Task statement
Your answer must be an exact copy of the lines below, from the first through the one with "This screenshot has width=826, height=447.", with no pictures.
----
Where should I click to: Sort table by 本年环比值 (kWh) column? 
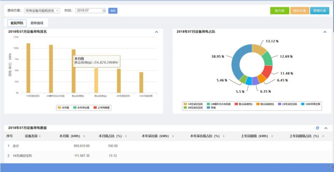point(172,136)
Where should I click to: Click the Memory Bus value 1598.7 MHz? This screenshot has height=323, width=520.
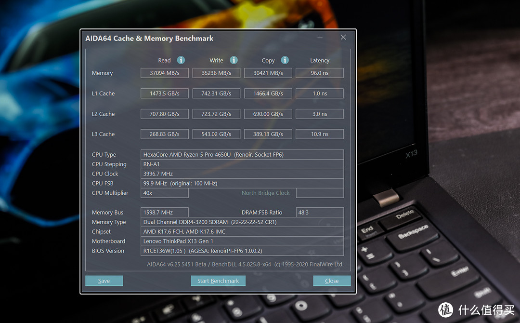tap(164, 212)
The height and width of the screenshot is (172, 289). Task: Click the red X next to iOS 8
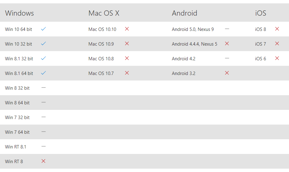point(277,29)
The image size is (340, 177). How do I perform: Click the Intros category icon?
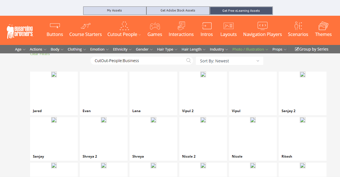[x=207, y=26]
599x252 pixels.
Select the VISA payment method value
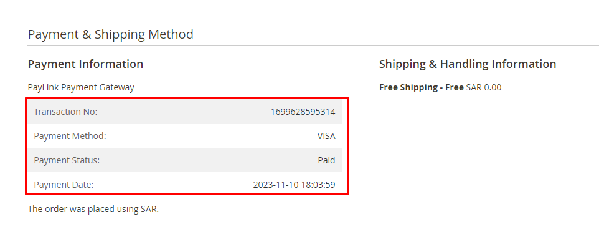[326, 136]
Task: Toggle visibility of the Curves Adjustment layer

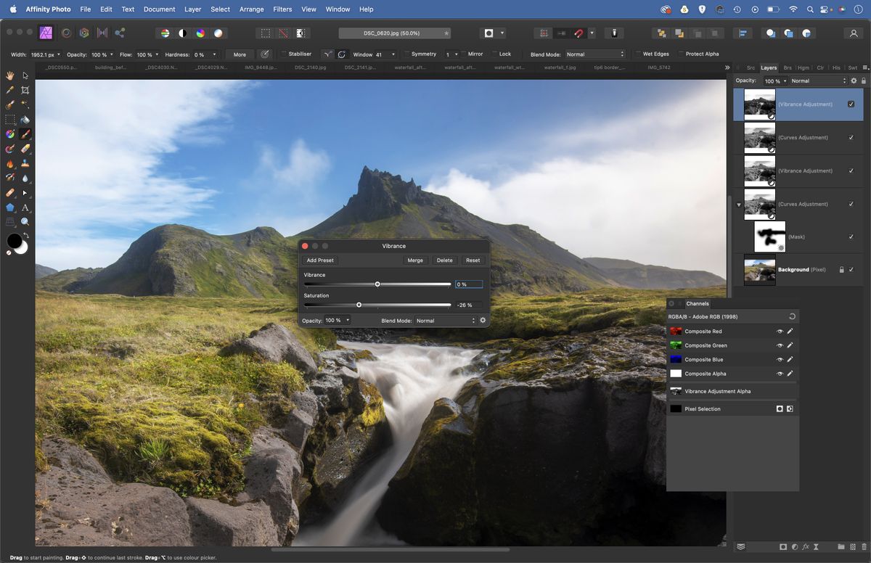Action: pyautogui.click(x=851, y=137)
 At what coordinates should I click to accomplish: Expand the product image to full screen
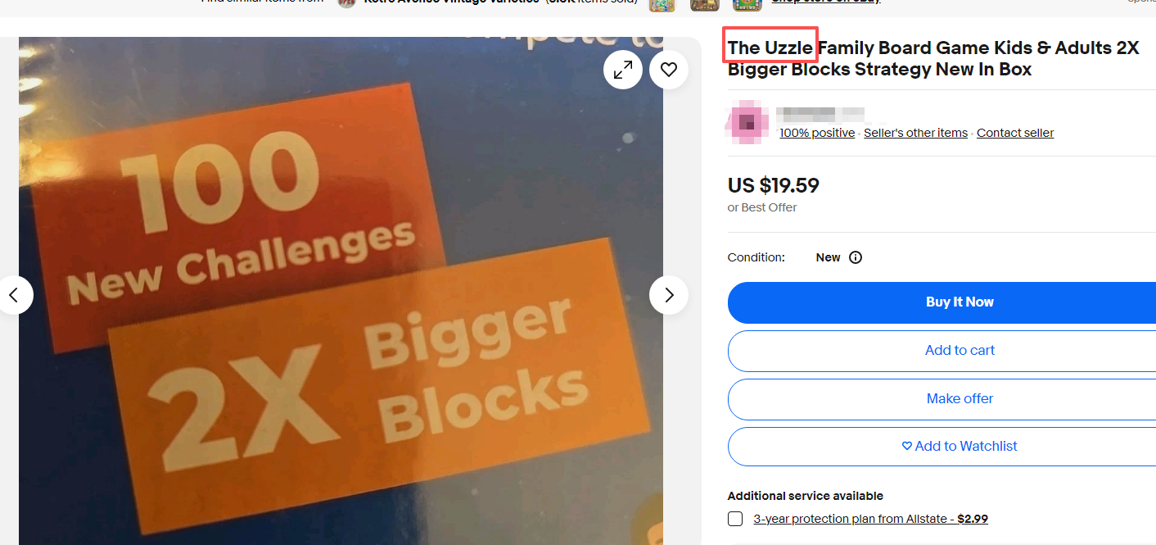(x=623, y=70)
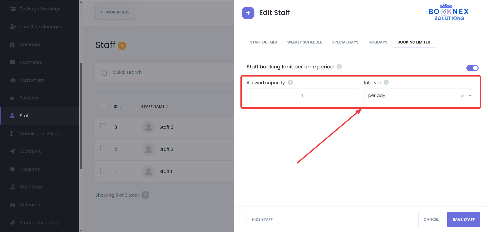Disable the staff booking limit toggle
The height and width of the screenshot is (232, 488).
pyautogui.click(x=472, y=68)
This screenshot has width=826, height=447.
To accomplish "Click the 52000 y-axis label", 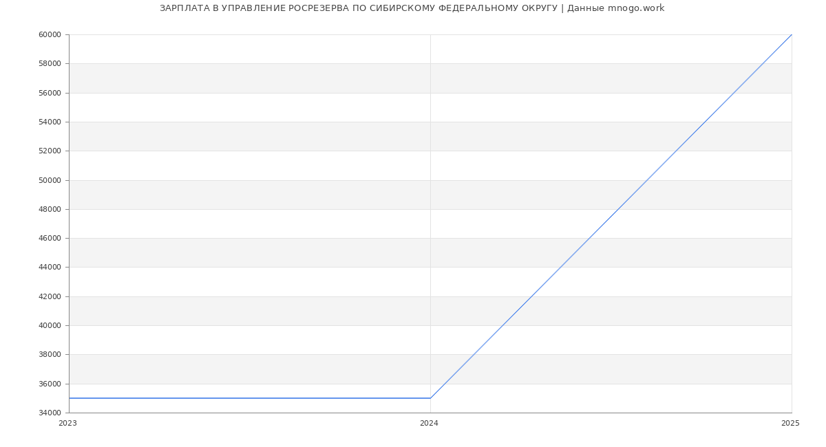I will (50, 151).

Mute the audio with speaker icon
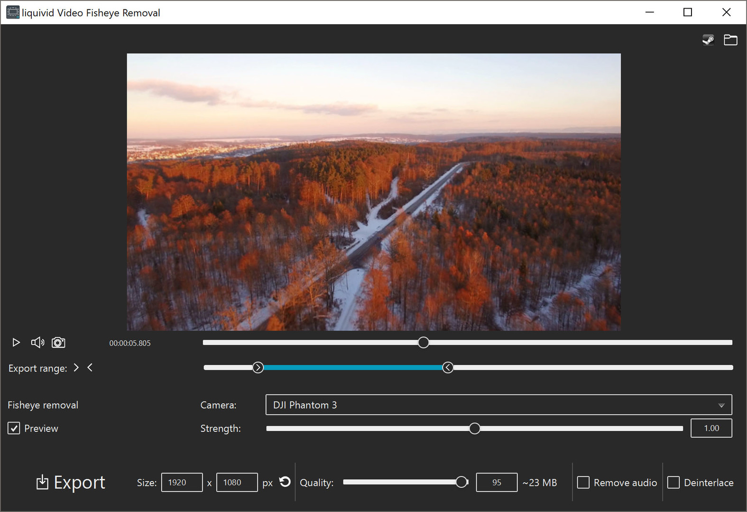click(x=37, y=342)
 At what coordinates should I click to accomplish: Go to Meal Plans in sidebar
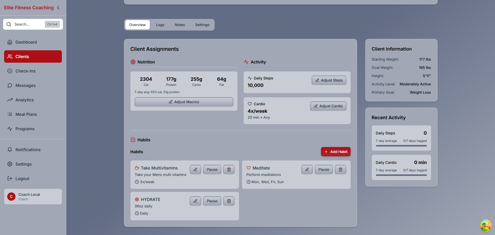click(26, 114)

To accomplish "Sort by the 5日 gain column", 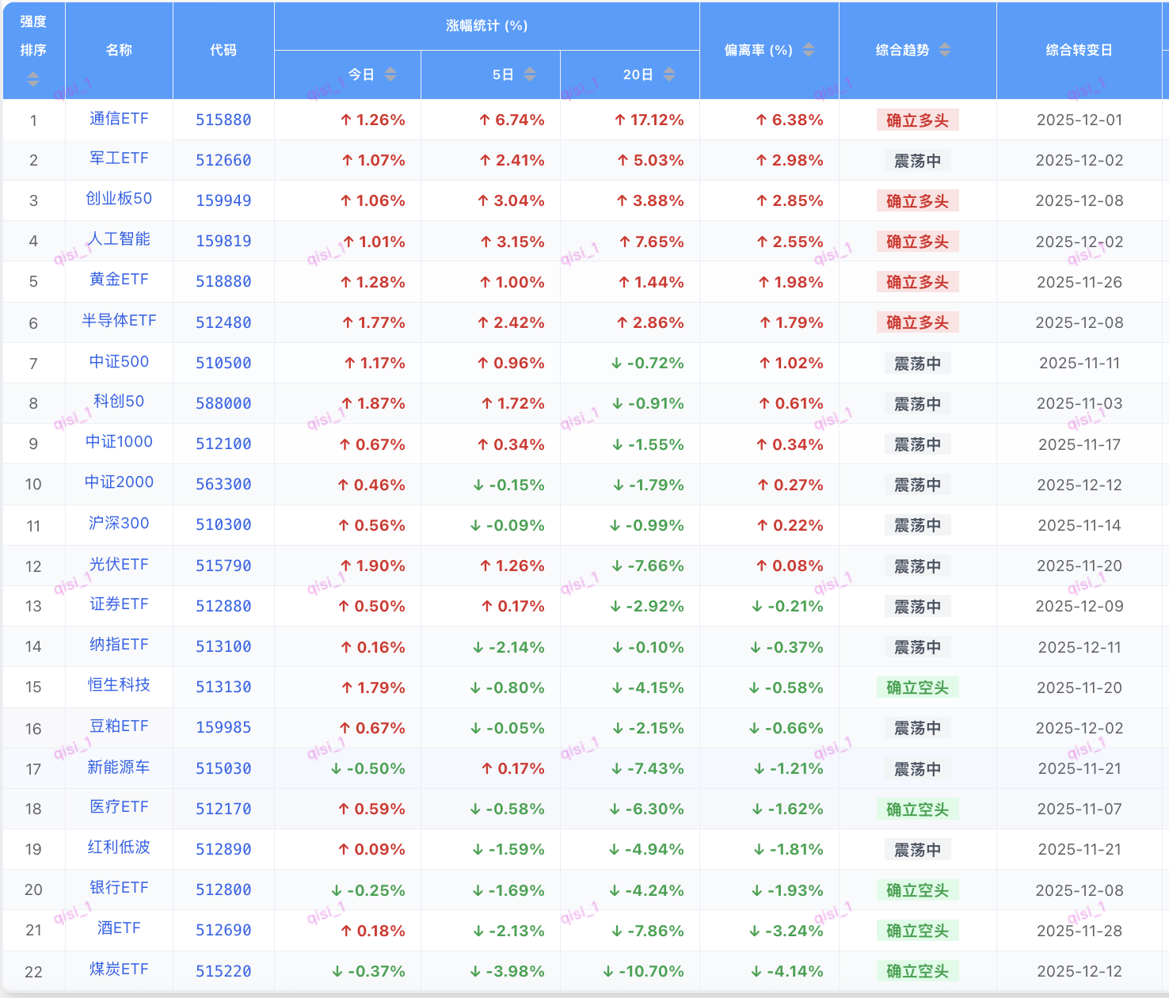I will [x=531, y=74].
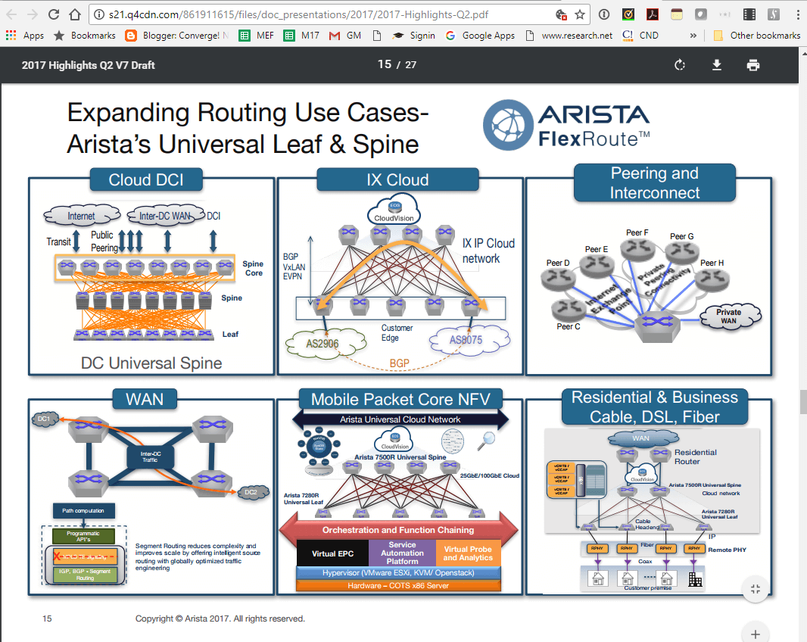Expand the hidden bookmarks overflow chevron
Image resolution: width=807 pixels, height=642 pixels.
point(693,36)
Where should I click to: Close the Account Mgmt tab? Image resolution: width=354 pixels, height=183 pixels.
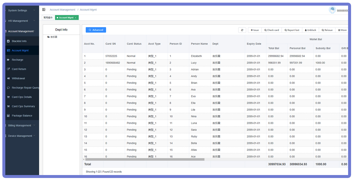coord(76,18)
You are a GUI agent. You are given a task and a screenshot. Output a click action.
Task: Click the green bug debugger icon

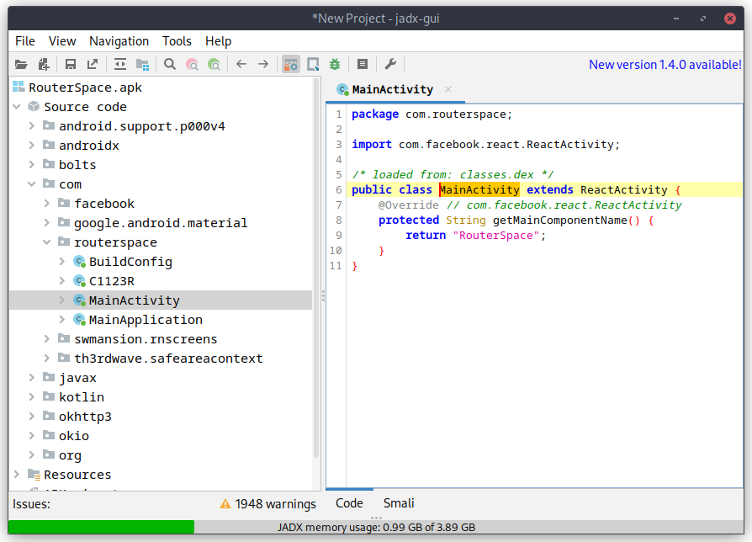tap(335, 64)
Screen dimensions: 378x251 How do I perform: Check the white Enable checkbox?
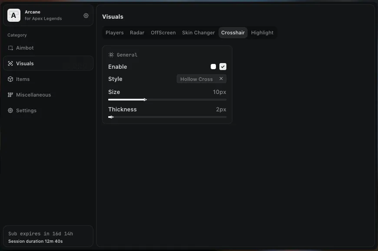[213, 67]

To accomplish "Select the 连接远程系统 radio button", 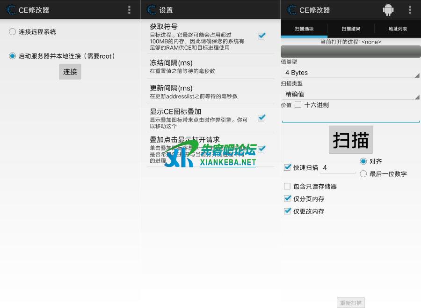I will point(13,32).

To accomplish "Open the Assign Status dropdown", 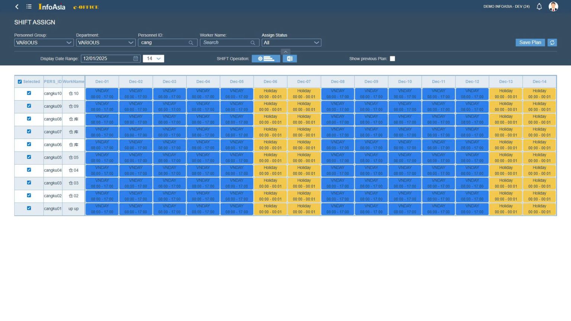I will click(291, 43).
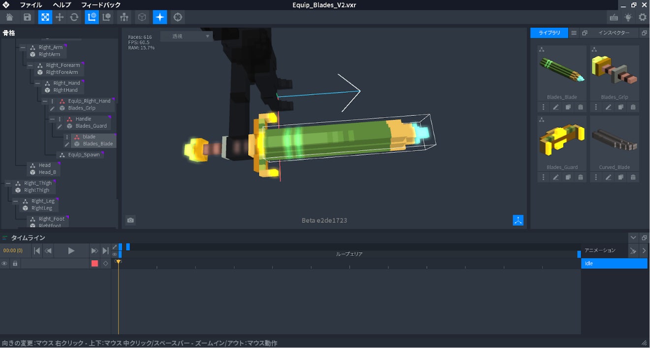Image resolution: width=650 pixels, height=348 pixels.
Task: Click the skeleton hierarchy toolbar icon
Action: (124, 17)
----
Reply
Where should I click to: Sort table by 本年环比值 (kWh) column? 
point(172,136)
Where should I click to: Click the Memory Bus value 1598.7 MHz? This screenshot has height=323, width=520.
tap(164, 212)
The height and width of the screenshot is (172, 289). Task: Click the red X next to iOS 8
point(277,29)
The image size is (340, 177). How do I perform: Click the Intros category icon?
[x=207, y=26]
599x252 pixels.
Select the VISA payment method value
[326, 136]
Task: Toggle visibility of the Curves Adjustment layer

Action: pyautogui.click(x=851, y=137)
 At what coordinates should I click to accomplish: Expand the product image to full screen
(x=623, y=70)
Disable the staff booking limit toggle
The height and width of the screenshot is (232, 488).
pyautogui.click(x=472, y=68)
This screenshot has width=826, height=447.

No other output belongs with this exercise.